It was probably already the case in the first book but if so, I didn't notice, but I liked it here: the use of "meteoric" to mean essentially "catastrophic" was a neat touch.
Oh, and Florence being a "real" figure who inspired Uhura in Star Trek was cute! I was thinking that her role in communications felt kind of Uhura-like, and then that turned out to be intentional: nice!
Quote:
"Maybe I could get him [the reporter] to take Parker's photo with a single punch card." (Elma's enduring indignation at the stupid photo where Nathan is 'explaining' a single punch card to her was one of my favorite things.)
41. Mary Robinette Kowal, The Relentless Moon (Lady Astronaut 3) -- this one was less to my taste. I had not realized when I started that it had a different POV character, and I also did not realize that it was a different genre -- not space adventure but like a spy thriller thing, IN SPACE. I also did not realize, until I started, that the book was taking place during a portion of the same timeframe that The Fated Sky had already covered, which means that on the one hand, I knew how some things were going to turn out going in, but there were also enough things I did not know that there was a reasonable amount of suspense anyway, and it also managed to cast some things from book 2 in new light. But I missed the Space Adventure which I guess are one of the things that most attracts me to this series, and while she was an interesting character, I didn't like Nicole as much as I like Elma, so it wasn't as fun to spend time with her. The book was OK, and interesting additional facet to the universe, but not one I liked as much on its own.

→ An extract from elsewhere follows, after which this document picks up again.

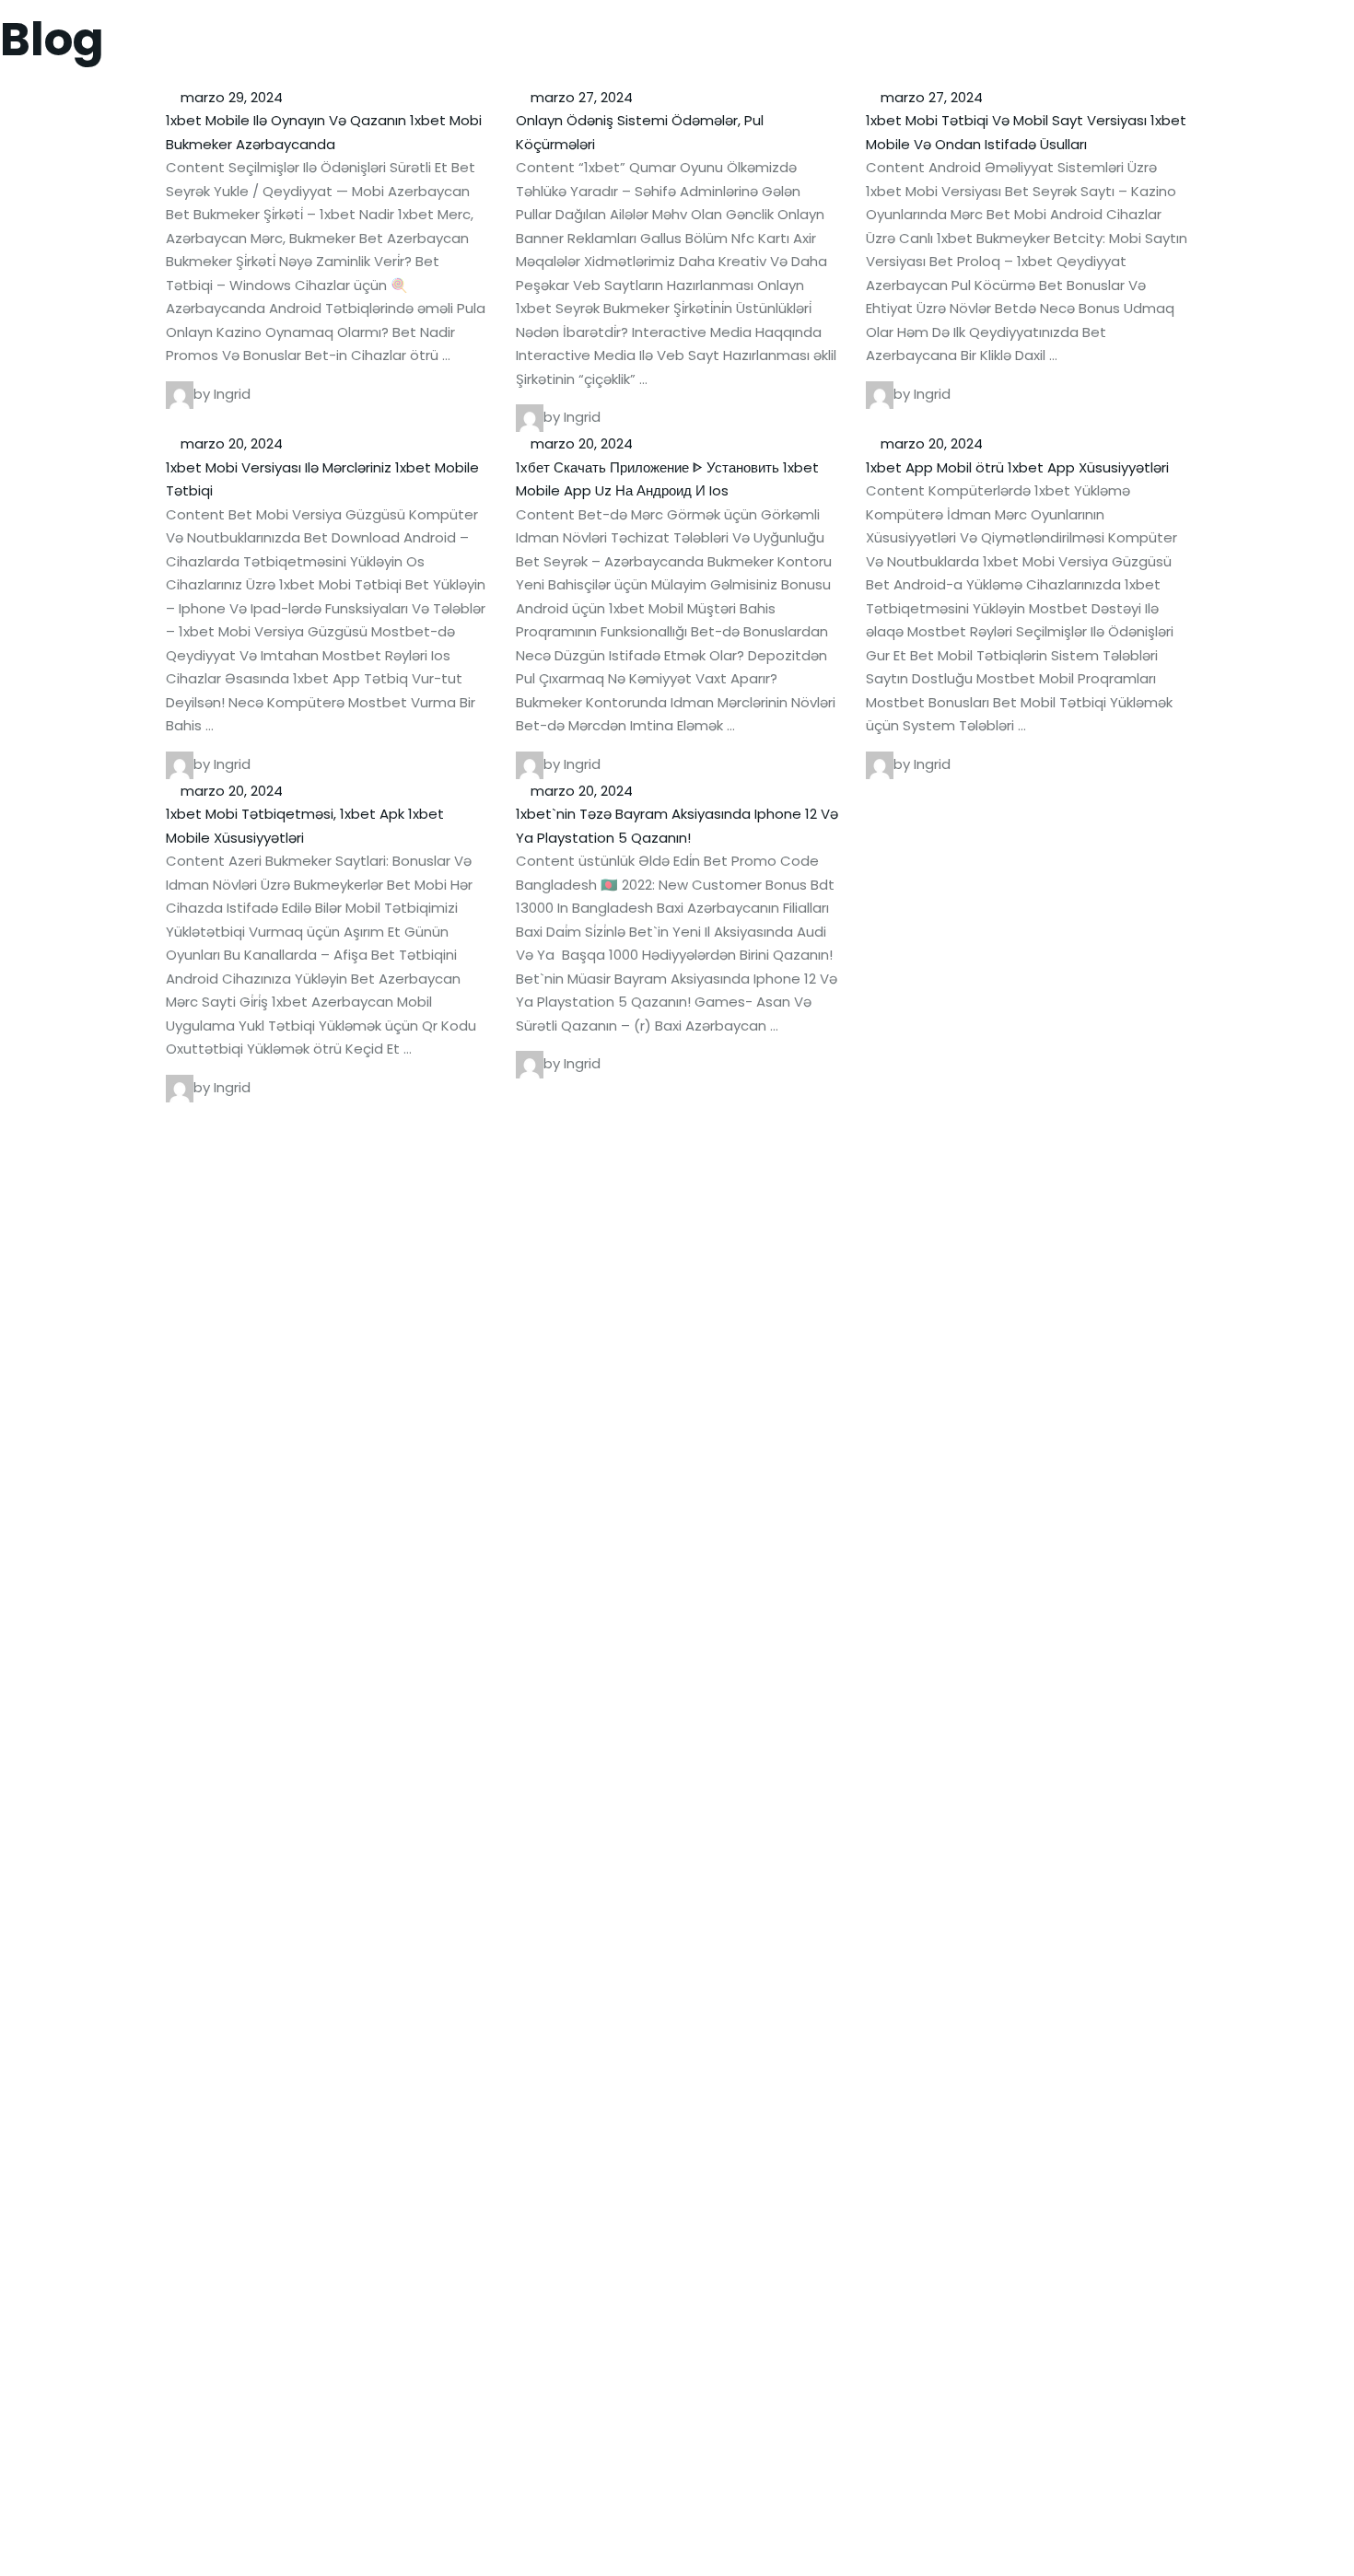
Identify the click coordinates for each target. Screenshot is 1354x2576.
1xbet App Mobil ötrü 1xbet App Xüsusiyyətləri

I guess a lot of the charm of the prior two books is Elma as narrator and her excitement about space. Nicole is interestingly complex, and I appreciated the way her mind works, always evaluating angles and appearances and thinking through the possibilities of a nefarious mind (Elma can be very naive; Nicole is anything but), but I just... didn't want to spend a whole bunch of hours with her (and this is a much longer book than the Elma ones, so it was quite a few hours). I was amused at Nicole's exasperation with Elma and Nathan's cutesy rocket innuendo, and Elma's general shelteredness when it comes to sex, and also using "woman talking about sex" powers to discomfit men, like with the cat-o'-nine-tails bit. I was less interested in Spoilers from here her Swiss school/spy shenanigans background, but it I suppose it was handy for explaining her clearance and making her the protagonist of this particular story. I was also amused to see how quickly Nicole figured out that Elma and Nathan were sending secret messages to each other; OK, Nathan was not at his best when asking her for the book and the teletype garbage, but still, that took all of a single conversation XD The thing that bugged me, I guess, besides just not really clicking with Nicole as a person, is that for the first part of the book she kept doing things/trying to do things that were ill-advised and did not work out well, and then doing the same sort of thing again -- not the same ill-advised things, but pushing herself beyond what she was capable of sustaining in different circumstances. Which, Elma definitely makes mistakes as well, but hers tend to be ones of well-meaning cluelessness, and she does learn from them. With Nicole, I felt like her ambition, and the pilot's pretense of invulnerability, kept driving her to attempt things that ended badly, and I find that a lot less sympathetic as a flaw. And I assume the anorexia thing was well done, and is no less important to have representation for than something like Elma's anxiety, but unlike Elma's anxiety, which, I dunno, felt more plot-relevant I guess, I found the "what did you have for lunch" stuff just kind of tedious. It felt kind of like "what mental health awareness issue shall we give Nicole instead of Elma's anxiety", which might not be fair, but eh, I figure if I had enjoyed this aspect more, that thought wouldn't have occurred to me / would have been overtaken by appreciation of what MRK was doing there, and it was not.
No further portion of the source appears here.